Material provided:
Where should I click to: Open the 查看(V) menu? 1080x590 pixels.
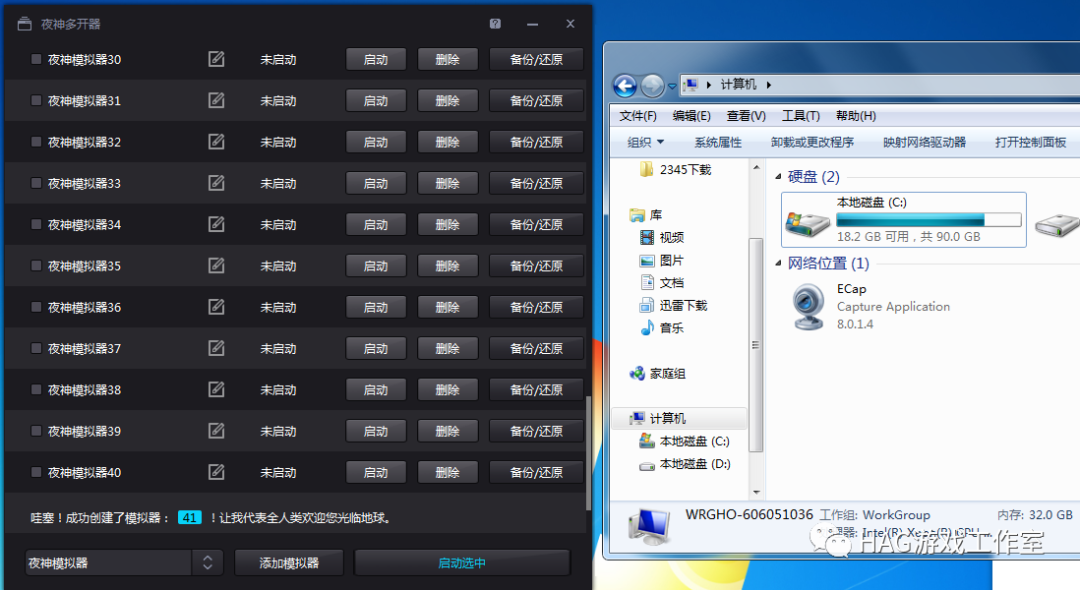746,115
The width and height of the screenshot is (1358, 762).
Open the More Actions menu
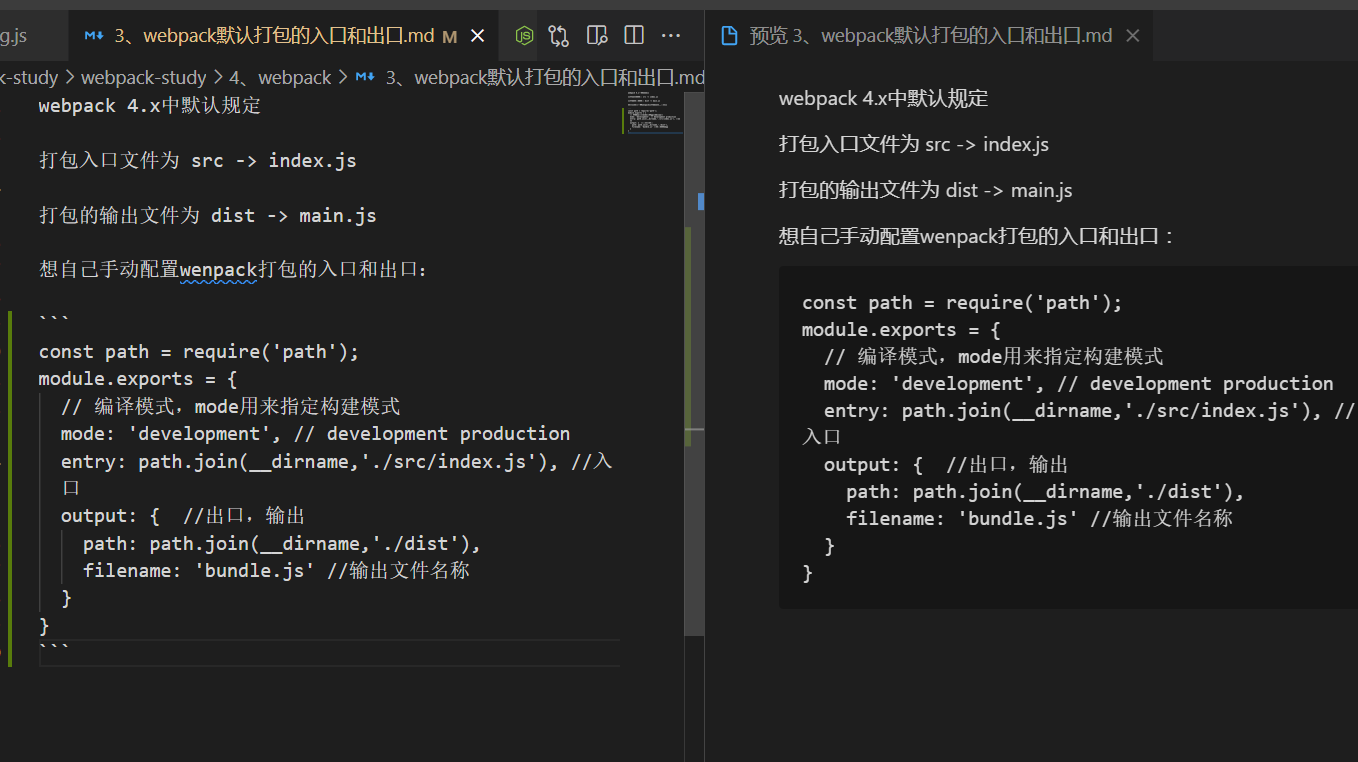pos(671,34)
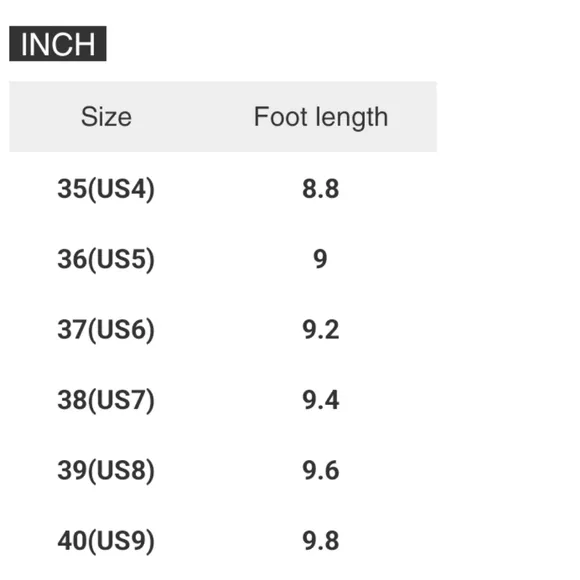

Goal of the exercise:
Each entry above should be copied exactly. The pictures should not.

Solution to this exercise:
Where should I click to: Open the 查看(V) menu? 1080x590 pixels.
746,115
The width and height of the screenshot is (1358, 762).
Open the More Actions menu
pos(671,34)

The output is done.